5. Days Three to Six are The Worst.

After the anesthesia wears off after the first couple of days, you'll enter hell. The constant pain will exhaust you physically, the sleepless nights will tire you out mentally, and knowing that this road to your new face has only just started might bring you down to rock bottom. On day five, I woke up at 3:00 am and couldn't fall back asleep. I was staring at the ceiling, and this thought came into my head: "What if I did all this and I end up looking worse?" I felt empty in my brain and body, like I'd pulled an all-nighter. For the first time since the surgery, I wondered if I'd made the right choice.

Fear not, as many other dolls have echoed the sentiment that days three to six are the worst days of your recovery. This is where taking care of yourself becomes even more critical. Make sure you're nasal rinsing three times a day. Keep applying that Aquafor to your scars. Stay hydrated and well-fed. If you can get through this part, it will get better. Well, it might get worse in other ways, but this is a marathon, not a sprint, remember. Most doctors and dolls will say that their face didn't settle in until six months to a year out from surgery. Good things don't come easy, and a new face is definitely going to take some time.


Most importantly, during this first week, I internalize the necessity of self-affirmation. Without beating around the bush, I look awful this week. When I catch my reflection in the bathroom mirror every time I squirt saline up my nose or put Aquaphor on my lips, I don't recognize myself. A stranger is staring back at me. Swollen, bruised, and expressionless.

My trans sisters who'd gone through this process weren't lying. My hairstylist from when I lived in Los Angeles was the first one who told me that days three to six would be the worst. The girls in the comments of TikTok videos about the procedure jokingly framed the slimmed-down figure from the liquid diet as a positive side effect of not being able to chew for two weeks. They told me napping would be better than trying to get six to eight hours of continuous sleep. They were right about all of it.

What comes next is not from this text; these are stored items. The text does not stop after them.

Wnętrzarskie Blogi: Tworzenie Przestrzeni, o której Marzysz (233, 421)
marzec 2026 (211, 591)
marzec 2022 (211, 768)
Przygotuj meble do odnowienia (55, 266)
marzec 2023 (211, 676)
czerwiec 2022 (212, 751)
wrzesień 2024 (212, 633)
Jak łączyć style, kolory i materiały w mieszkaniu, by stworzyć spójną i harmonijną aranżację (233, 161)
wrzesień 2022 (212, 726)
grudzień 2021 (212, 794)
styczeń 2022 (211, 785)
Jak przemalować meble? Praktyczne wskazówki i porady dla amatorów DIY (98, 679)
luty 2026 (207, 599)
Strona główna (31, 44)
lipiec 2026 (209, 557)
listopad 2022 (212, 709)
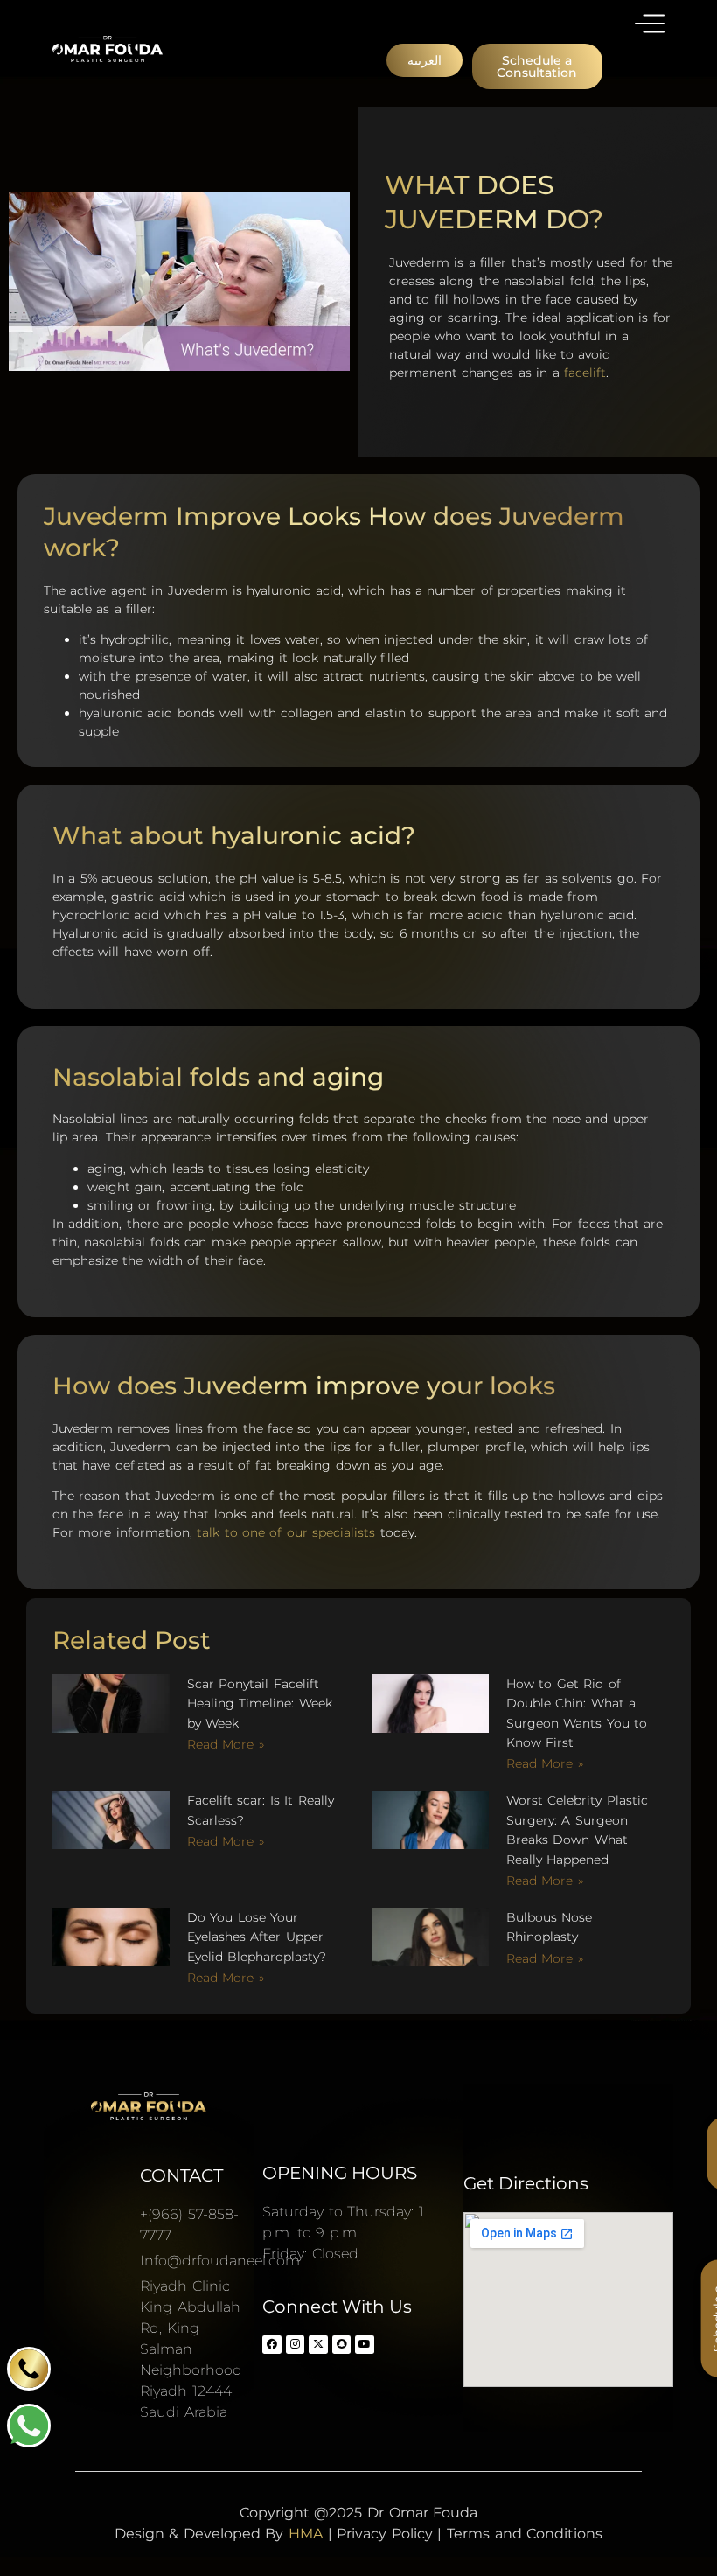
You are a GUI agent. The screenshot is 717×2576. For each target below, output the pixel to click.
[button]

And now, on day seven, I write this down for the dolls who come next. We can read all the Reddit threads and watch every YouTube video, but until we're the ones bandaged and barely able to speak, we won't truly know.

What I know now is: Recovery is brutal. Your face will feel like a stranger's. Sleep will be impossible. You'll question everything. But you'll get through the first week. And when you do, you'll write your own version of this, adding details I missed, correcting things I got wrong, passing the torch to the next doll in line.

That's how we make it through as a community. One week at a time, one doll at a time, telling the truth about what this actually costs.